Data Start Marker

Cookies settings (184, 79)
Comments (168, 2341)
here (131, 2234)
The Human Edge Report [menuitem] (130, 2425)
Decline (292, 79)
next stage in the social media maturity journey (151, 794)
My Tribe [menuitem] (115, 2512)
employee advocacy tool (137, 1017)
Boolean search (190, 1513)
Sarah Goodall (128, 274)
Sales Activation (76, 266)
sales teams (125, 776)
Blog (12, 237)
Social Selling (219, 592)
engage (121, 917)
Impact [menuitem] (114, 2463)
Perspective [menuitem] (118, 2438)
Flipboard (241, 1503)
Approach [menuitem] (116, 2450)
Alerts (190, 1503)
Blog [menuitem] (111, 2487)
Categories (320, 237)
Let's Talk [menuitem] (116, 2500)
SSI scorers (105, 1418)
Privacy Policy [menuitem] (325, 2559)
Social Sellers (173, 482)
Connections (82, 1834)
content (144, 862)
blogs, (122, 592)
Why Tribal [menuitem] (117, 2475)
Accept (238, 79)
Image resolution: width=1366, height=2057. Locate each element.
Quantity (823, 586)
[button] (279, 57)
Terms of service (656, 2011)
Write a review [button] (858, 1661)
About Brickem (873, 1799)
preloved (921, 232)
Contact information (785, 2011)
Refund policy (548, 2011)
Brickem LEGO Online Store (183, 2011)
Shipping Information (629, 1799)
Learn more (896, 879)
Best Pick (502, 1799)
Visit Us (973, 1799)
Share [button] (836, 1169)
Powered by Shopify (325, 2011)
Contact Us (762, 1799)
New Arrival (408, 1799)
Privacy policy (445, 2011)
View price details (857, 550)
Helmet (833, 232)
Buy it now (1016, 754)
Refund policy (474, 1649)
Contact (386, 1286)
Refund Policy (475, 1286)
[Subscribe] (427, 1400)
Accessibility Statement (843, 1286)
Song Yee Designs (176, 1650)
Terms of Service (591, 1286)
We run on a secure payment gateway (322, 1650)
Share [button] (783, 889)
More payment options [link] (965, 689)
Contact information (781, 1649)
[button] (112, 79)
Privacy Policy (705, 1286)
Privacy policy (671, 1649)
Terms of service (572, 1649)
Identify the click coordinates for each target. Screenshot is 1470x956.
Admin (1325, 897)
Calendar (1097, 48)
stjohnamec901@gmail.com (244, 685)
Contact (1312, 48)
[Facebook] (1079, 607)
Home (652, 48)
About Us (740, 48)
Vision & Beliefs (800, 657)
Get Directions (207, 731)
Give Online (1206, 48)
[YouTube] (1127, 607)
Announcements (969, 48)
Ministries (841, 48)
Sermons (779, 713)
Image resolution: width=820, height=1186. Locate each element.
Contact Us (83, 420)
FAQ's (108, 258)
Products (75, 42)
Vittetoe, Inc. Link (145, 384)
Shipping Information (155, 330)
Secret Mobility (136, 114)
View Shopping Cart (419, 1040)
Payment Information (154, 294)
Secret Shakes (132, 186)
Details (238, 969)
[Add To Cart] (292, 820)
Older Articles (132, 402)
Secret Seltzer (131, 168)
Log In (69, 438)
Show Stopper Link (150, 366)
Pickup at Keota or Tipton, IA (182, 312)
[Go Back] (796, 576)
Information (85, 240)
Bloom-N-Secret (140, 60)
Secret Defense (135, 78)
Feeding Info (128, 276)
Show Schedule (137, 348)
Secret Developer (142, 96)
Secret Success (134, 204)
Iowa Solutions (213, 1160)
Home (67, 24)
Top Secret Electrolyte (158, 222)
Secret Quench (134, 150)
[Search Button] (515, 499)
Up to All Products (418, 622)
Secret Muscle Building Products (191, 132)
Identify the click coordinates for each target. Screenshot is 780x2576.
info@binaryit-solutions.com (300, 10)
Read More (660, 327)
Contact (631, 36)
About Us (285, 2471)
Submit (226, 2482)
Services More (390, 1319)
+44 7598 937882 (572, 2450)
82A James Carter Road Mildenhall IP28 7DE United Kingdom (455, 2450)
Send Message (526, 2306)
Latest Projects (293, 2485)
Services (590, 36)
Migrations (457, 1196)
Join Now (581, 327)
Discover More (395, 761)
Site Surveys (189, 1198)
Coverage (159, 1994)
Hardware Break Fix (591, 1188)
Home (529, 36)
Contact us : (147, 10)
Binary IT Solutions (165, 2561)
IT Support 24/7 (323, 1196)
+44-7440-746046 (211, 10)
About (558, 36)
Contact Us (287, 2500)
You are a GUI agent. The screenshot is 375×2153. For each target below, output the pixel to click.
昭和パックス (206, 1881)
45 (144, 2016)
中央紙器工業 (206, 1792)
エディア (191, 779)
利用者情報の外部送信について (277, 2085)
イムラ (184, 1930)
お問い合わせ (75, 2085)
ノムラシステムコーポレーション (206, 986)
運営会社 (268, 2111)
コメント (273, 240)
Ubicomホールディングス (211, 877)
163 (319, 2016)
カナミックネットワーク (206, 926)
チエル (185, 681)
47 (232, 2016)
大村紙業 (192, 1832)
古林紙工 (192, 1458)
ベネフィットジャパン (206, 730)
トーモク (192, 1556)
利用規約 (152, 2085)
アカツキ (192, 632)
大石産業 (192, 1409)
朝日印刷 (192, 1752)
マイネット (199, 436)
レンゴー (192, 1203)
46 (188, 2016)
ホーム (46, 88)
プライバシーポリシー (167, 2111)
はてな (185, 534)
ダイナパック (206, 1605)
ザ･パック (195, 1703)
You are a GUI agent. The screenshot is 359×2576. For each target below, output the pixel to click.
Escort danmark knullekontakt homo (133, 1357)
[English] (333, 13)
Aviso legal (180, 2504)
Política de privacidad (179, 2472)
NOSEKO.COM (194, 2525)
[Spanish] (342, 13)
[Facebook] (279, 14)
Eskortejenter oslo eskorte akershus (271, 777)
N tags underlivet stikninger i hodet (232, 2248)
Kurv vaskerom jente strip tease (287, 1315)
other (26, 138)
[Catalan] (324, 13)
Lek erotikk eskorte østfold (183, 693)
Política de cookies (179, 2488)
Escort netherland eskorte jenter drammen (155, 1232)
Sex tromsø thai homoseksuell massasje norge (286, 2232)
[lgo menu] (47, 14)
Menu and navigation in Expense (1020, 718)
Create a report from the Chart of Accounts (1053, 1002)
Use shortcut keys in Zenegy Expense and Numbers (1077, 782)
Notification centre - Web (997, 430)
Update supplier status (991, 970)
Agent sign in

Data End Marker

◆ **Task to carry out**
Go through the records line by line, and copy each line that holds the string "About".

◆ **Task response**
About Brickem (873, 1799)
About Us (740, 48)
About Us (285, 2471)
About (558, 36)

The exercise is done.